I stared up at the house. Every window was dark and I could hear no sound from inside. “But, great Scott, Larry,” I whispered, “where are all the servants?” For I knew that Mrs. Fawcette had three at least.

“Gone, sor. Dismissed this morning. The lot av thim. I asked a housemaid who knew some av thim. Asked her who lived there, and what wid passin’ the toime av day, she told me that, too.”

“Well, there’s somebody there at all events, for one of the front windows upstairs is lighted.”

Then Larry gave me a fright. He chuckled and then whistled very gently. And before I could even tell him to shut up, there was a soft footfall behind us and some one blundered into us in the darkness. I grabbed the newcomer at once and felt for his throat, but Larry pulled my hands away. “Tis all right, sor. ’Tis a friend of mine,” he chuckled. “Well, Tim, phwat’s the news?”

“Call off your friend first,” came a hoarse whisper. “Sure, ’tis a grip like a bear he has. But there’s no news at all, lad. Not a soul has gone in or come out since ye left this afternoon. I was watching out front till eleven. Then the block watchman came prowling around and I come on back here. While I wuz waitin’ I took the liberty av just liftin’ out thim bars fer ye, just to kape me hand in, like.”

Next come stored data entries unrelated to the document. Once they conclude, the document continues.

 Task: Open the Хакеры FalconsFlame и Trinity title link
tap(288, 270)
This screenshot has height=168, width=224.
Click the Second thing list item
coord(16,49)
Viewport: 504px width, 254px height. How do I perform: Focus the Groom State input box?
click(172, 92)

Larry chuckled again. “Tis a good friend ye are, Tim. But now do ye be gettin’ away out av ut an’ lave it to us. Good-night.”

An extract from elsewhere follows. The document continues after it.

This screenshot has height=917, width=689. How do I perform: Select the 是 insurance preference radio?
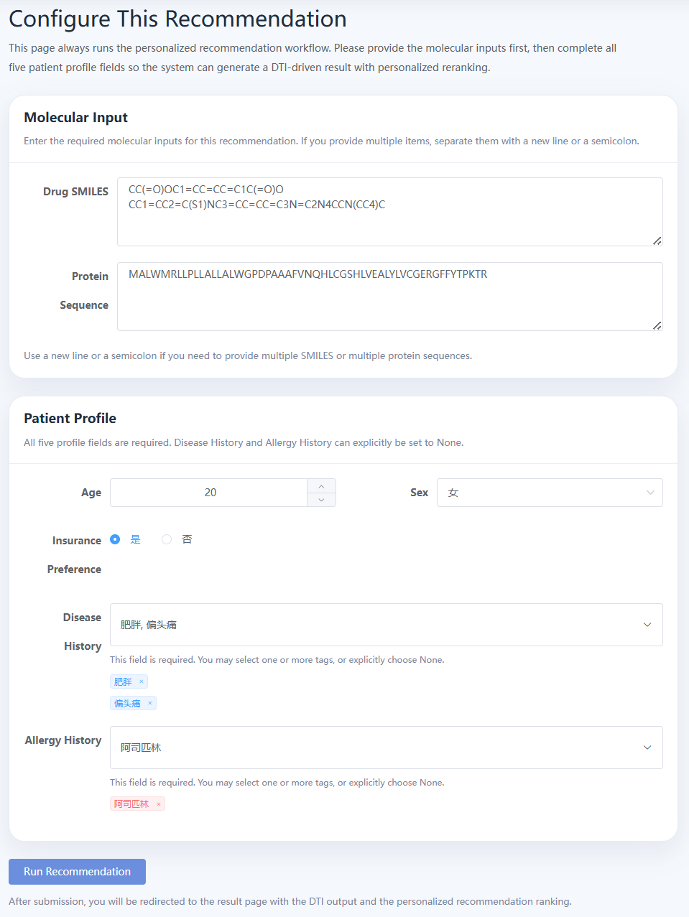(115, 539)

“Good-night,” came the hoarse whisper, and the stranger departed as noiselessly as he had come.

“Come on, sor,” whispered Larry. He took my hand and led me up to the house until I could reach out and touch the wall. He seemed to be quite able to see in the dark, for I heard him fumbling with something for only a moment and then his hand caught mine again. “Sure, ’tis all done for us, sor. The windy’s open now. Step over the sill and feel for the floor with yer fut. And make no sound now for the love av Mike.”

So I stepped into the house, closely followed by Larry. Once in, he turned and closed the window behind us. “And now, sor,” he whispered, “we’ll just be going through the place from cellar to garret. Do but watch yer feet!” And suddenly a little beam of light flashed, dancing about me. The search was on.